For each labeled DNA:
- Boil 5 (one is a spare) small (10-15mm) nitrocellulose filter circles for 10 minutes, and allow to cool while continuing with the experiment.
- Prepare 4 eppendorf tubes with 2ul labeled DNA and 100ul 1X FBB. Add 0, 0.2, 1, and 5ul RNA polymerase to tubes 1-4 respectively, and incubate at 30C (or another temperature, depending on the RNA polymerase) for 5 minutes.
- Add 5ul NTP mix, and continue the incubation for another 5 minutes, then transfer to ice.
- GENTLY and SLOWLY filter each sample drop-wise through a boiled nitrocellulose filter, then wash the filter by filtering 500ul ice-cold 1X FBB.
- Place the filter in a scintillation vial containing 400ul elution buffer and incubate 1 hour at 37C with shaking.
- Collect the elute from the scintillation vial and add 50ul 2.5M NaOAc. To both the filtrate and eluate, add 400ul phenol:chloroform, vortex, spin, and collect the upper (aqueous) phase. To each, add 1ml EtOH, freeze 5 min in a dry-ice:EtOH bath, then spin 5 min. Discard the supernatant, and dry the pellet in a roto-vac.
- Redissolve the pellets in 20ul each 2X tracking dye, and run on a 5% PAGE (or other gel, depending on the DNA fragment sizes). Dry the gel and autoradiograph overnight with screens (-70C).

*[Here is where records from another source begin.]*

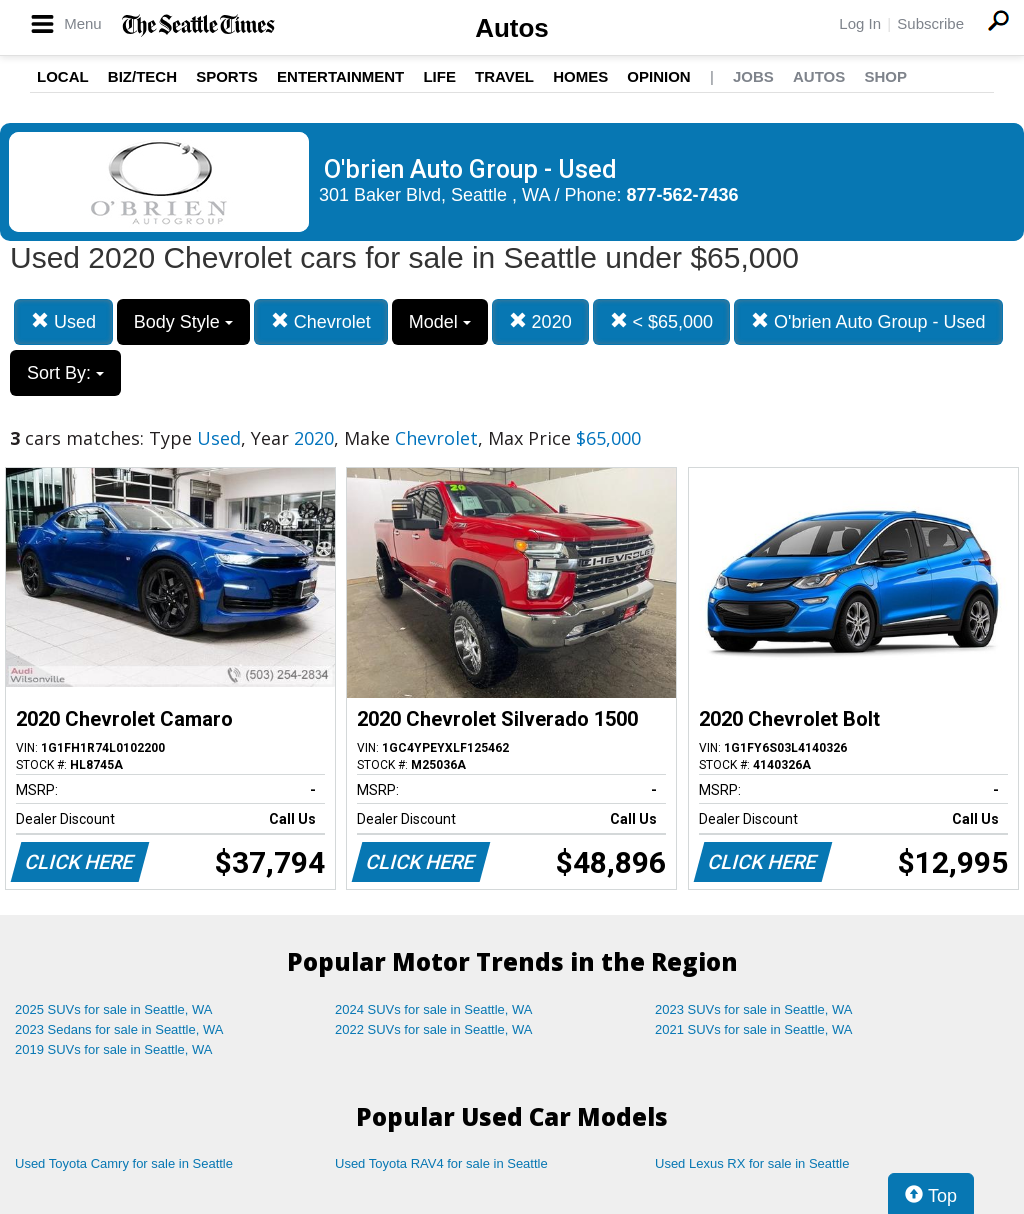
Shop (885, 76)
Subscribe (930, 23)
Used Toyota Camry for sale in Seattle (124, 1163)
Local (63, 76)
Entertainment (340, 76)
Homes (580, 76)
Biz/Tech (142, 76)
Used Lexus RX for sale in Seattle (752, 1163)
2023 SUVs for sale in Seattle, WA (754, 1009)
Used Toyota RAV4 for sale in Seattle (441, 1163)
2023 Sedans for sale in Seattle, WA (119, 1029)
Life (439, 76)
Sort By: (65, 373)
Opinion (658, 76)
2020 (540, 321)
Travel (504, 76)
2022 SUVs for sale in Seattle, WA (434, 1029)
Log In (860, 23)
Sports (227, 76)
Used (63, 321)
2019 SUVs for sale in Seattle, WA (114, 1049)
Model (440, 322)
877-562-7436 (683, 195)
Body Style (183, 322)
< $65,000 (662, 321)
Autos (512, 28)
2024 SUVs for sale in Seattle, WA (434, 1009)
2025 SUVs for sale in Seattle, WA (114, 1009)
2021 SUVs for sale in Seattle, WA (754, 1029)
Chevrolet (321, 321)
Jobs (753, 76)
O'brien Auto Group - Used (868, 321)
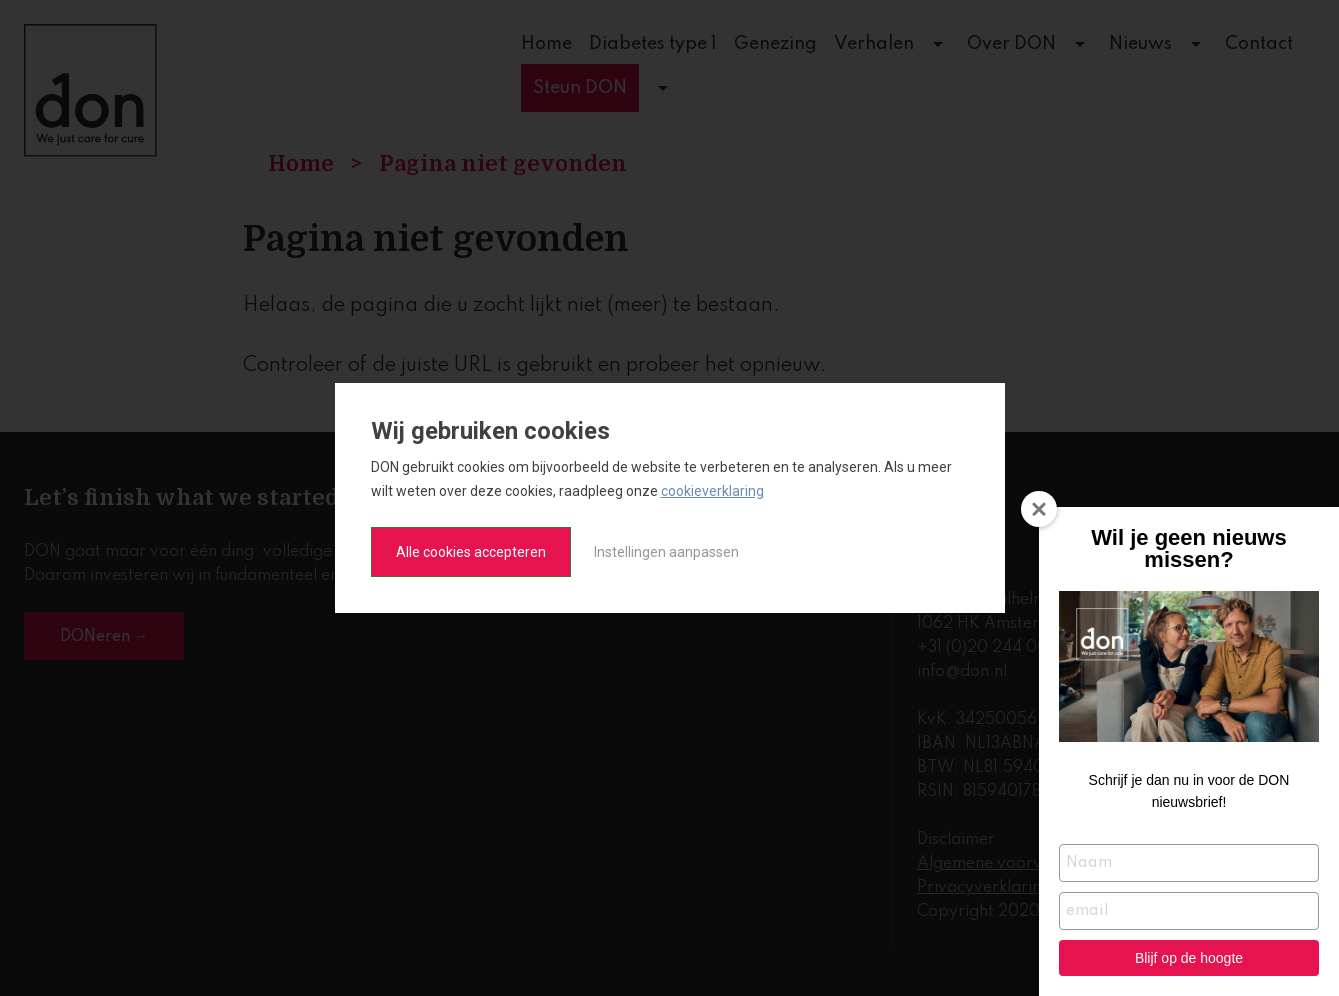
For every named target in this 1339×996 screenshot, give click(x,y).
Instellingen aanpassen (666, 552)
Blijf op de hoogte (1189, 958)
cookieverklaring (712, 491)
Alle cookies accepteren (471, 552)
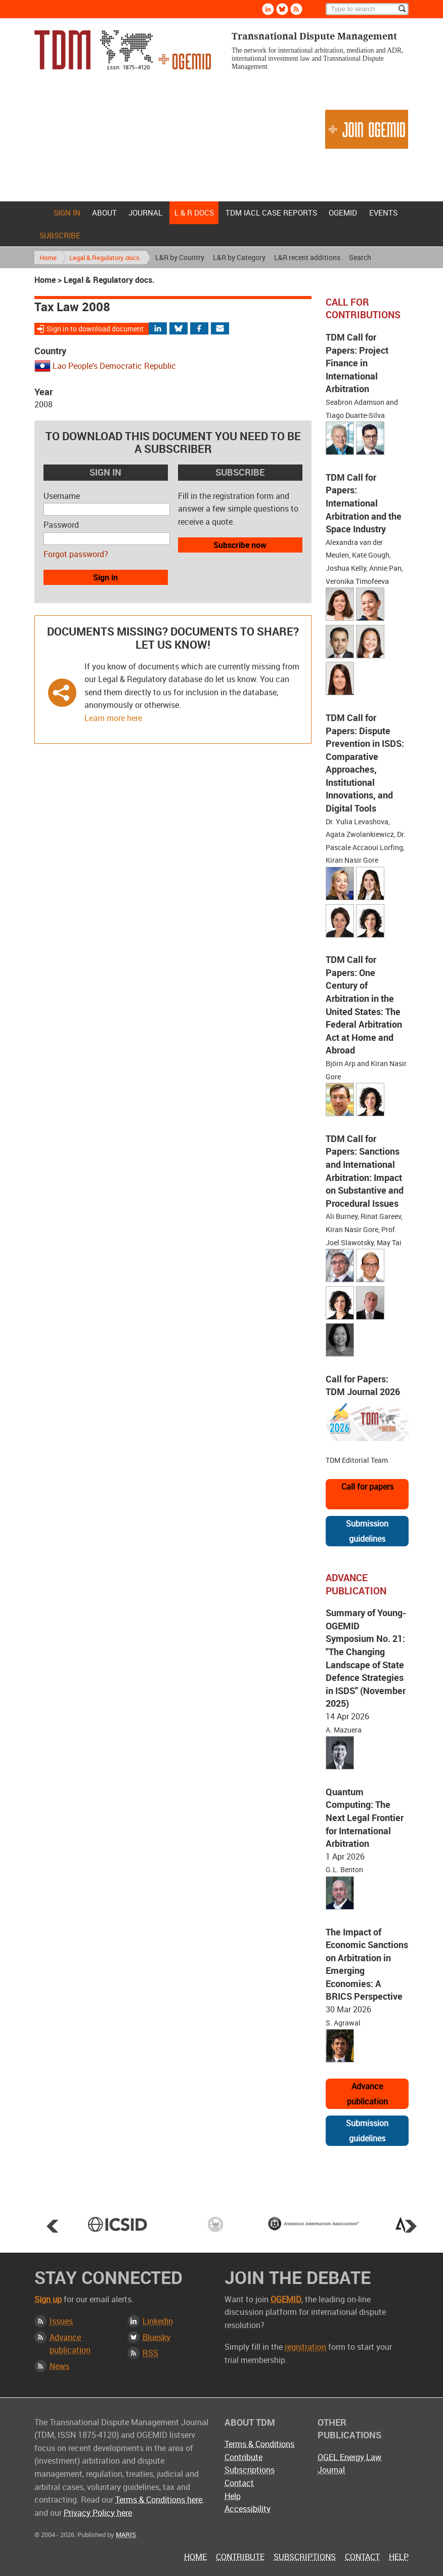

If desired, or required, scan the gel lanes with GELSCAN or another densitometer, and quantitate the intensities of each band. The results can then be analysed by hand (don't forget to correct for differences in labeling!) or by the FILTER program.
Usually, eluates from complexes with the lowest amounts of RNA polymerase show the highest specificity and the lowest % retention.